(SOURCE INFORMATION Opens)

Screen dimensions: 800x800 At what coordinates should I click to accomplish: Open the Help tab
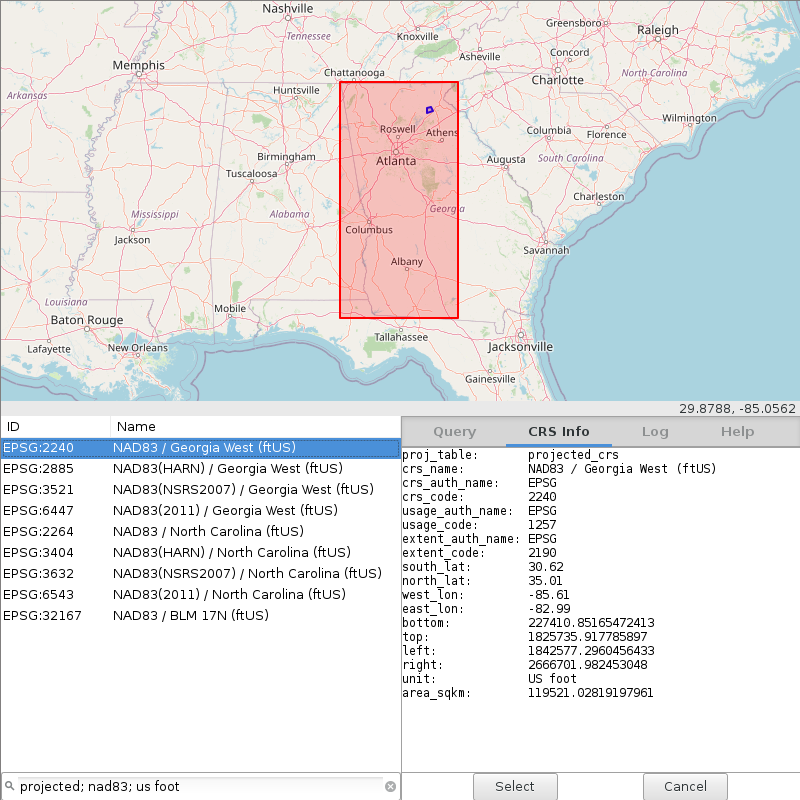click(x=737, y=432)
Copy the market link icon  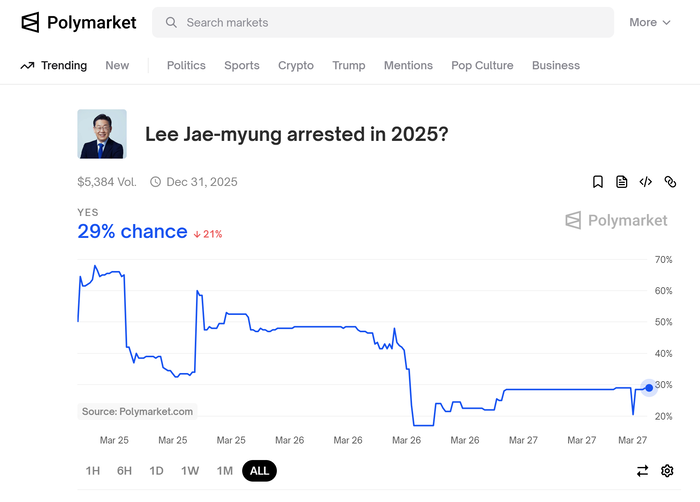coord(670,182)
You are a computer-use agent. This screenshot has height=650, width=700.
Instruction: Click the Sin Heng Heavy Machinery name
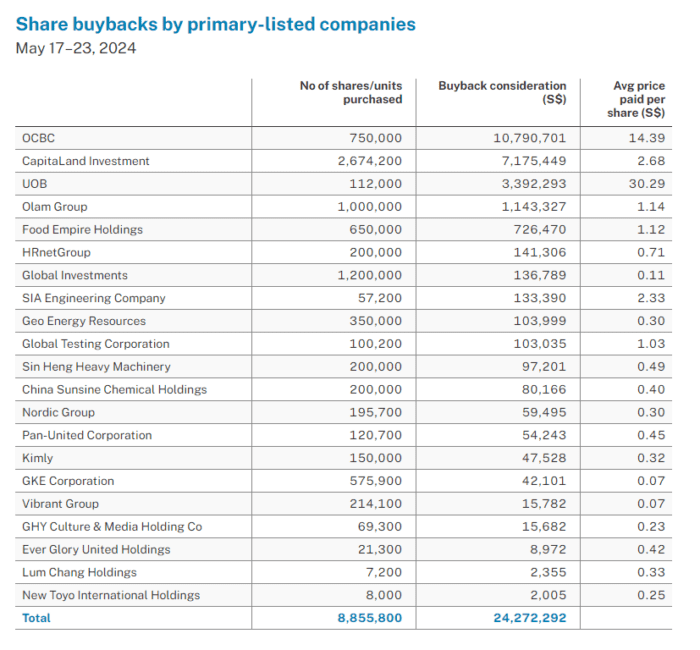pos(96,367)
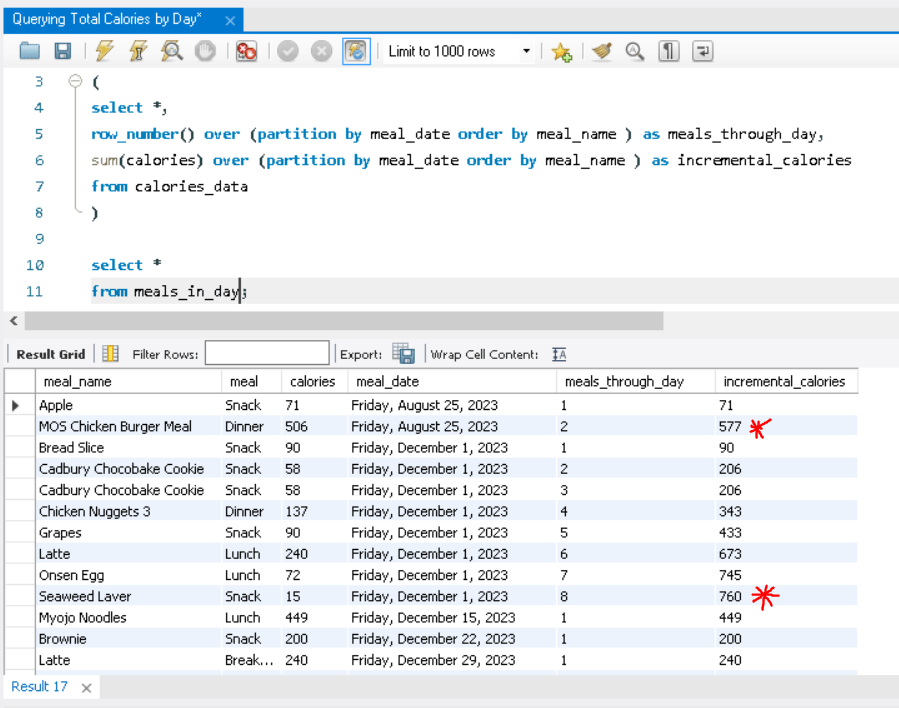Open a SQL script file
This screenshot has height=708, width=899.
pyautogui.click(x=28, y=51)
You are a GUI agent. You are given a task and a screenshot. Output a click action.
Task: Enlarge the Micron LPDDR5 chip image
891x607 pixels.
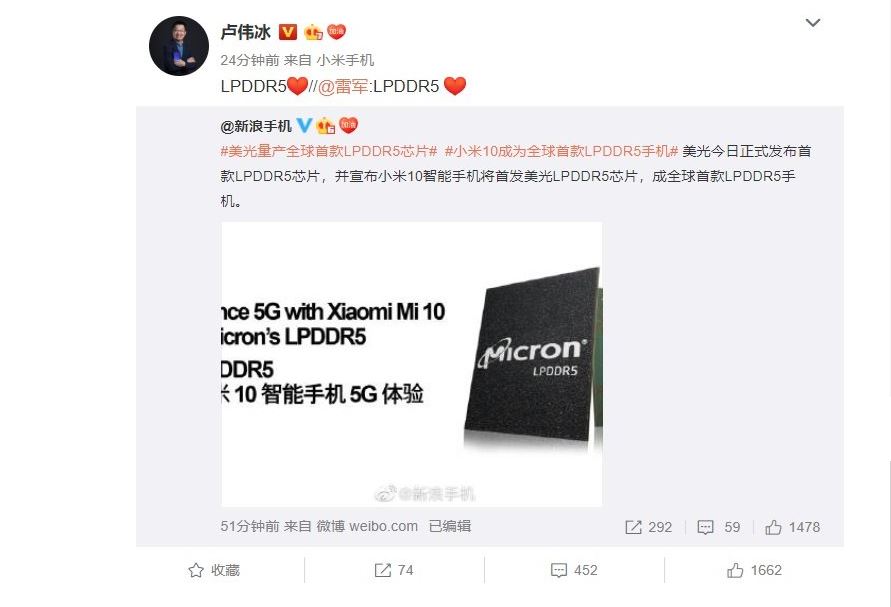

(SOURCE INFORMATION Closes)
(SOURCE INFORMATION Opens)

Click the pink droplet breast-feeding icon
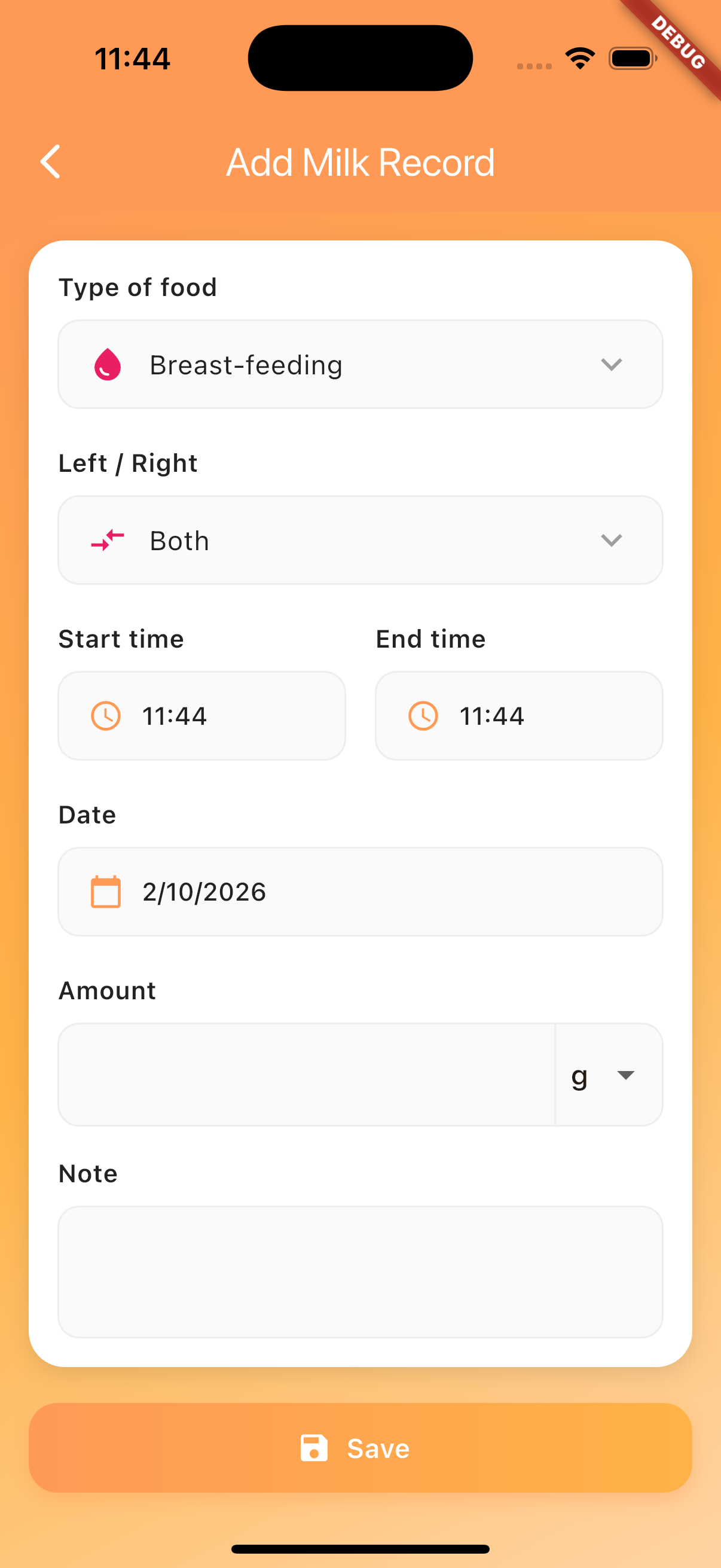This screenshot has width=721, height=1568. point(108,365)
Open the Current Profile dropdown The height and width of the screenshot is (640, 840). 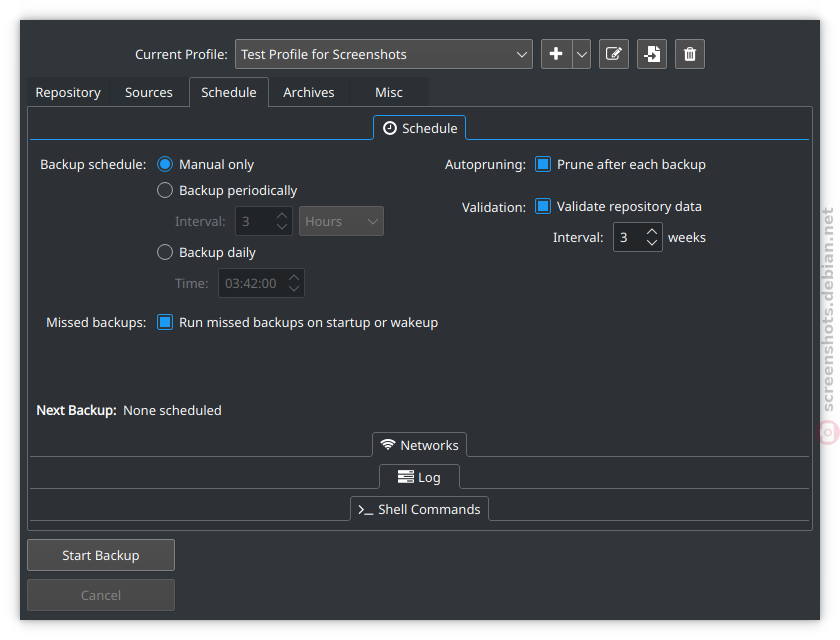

(SOURCE INFORMATION Closes)
(SOURCE INFORMATION Opens)

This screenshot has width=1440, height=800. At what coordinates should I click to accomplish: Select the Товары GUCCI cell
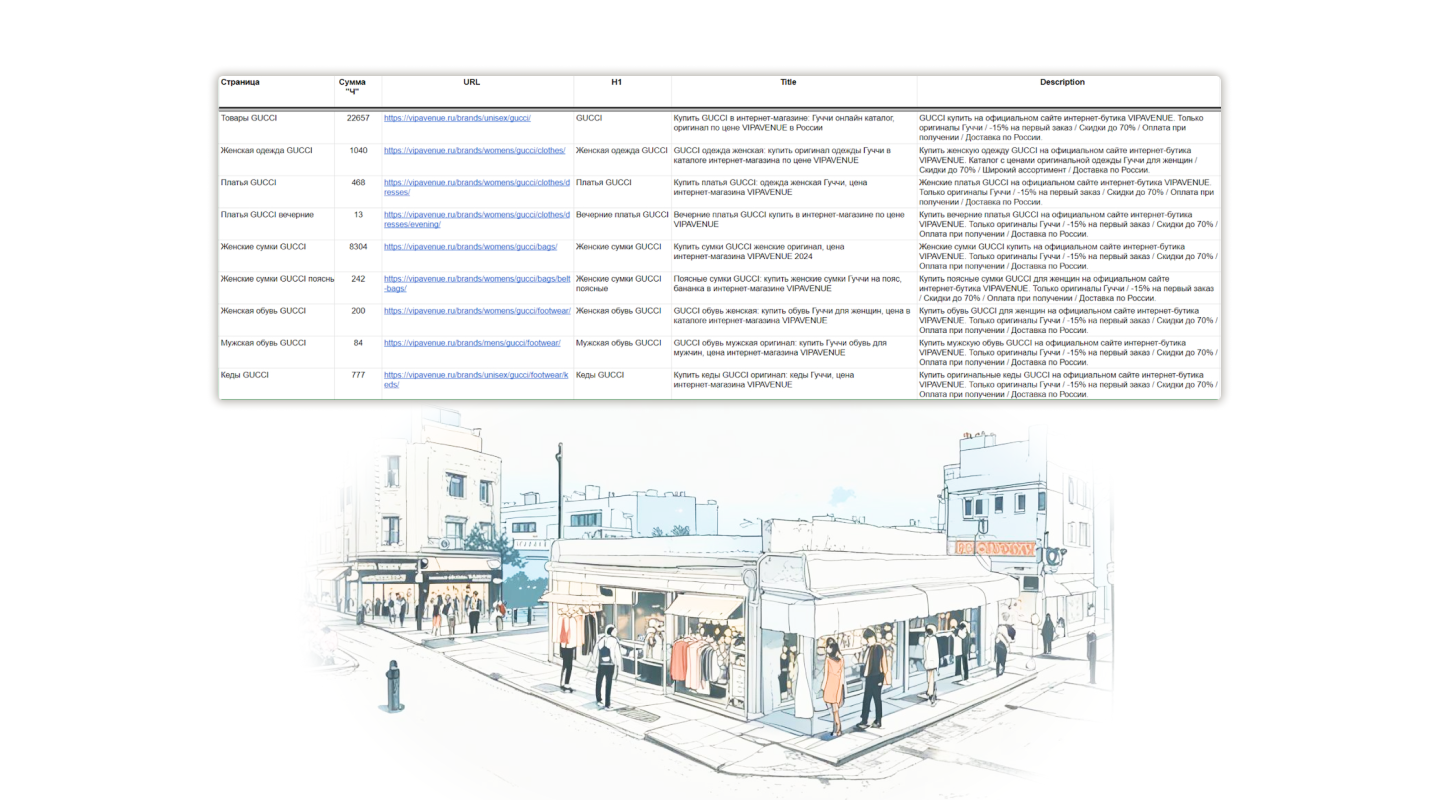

(SOURCE INFORMATION Closes)

__WHAT TO WORK ON__: Please transcribe exactly the part of the records that opens with the line containing "Click the pink droplet breast-feeding icon" and closes with the line containing "Open the Current", both ends included, and leave out the pictures.

__ANSWER SECTION__:
Click the pink droplet breast-feeding icon
This screenshot has width=721, height=1568. point(108,365)
Open the Current Profile dropdown The height and width of the screenshot is (640, 840). 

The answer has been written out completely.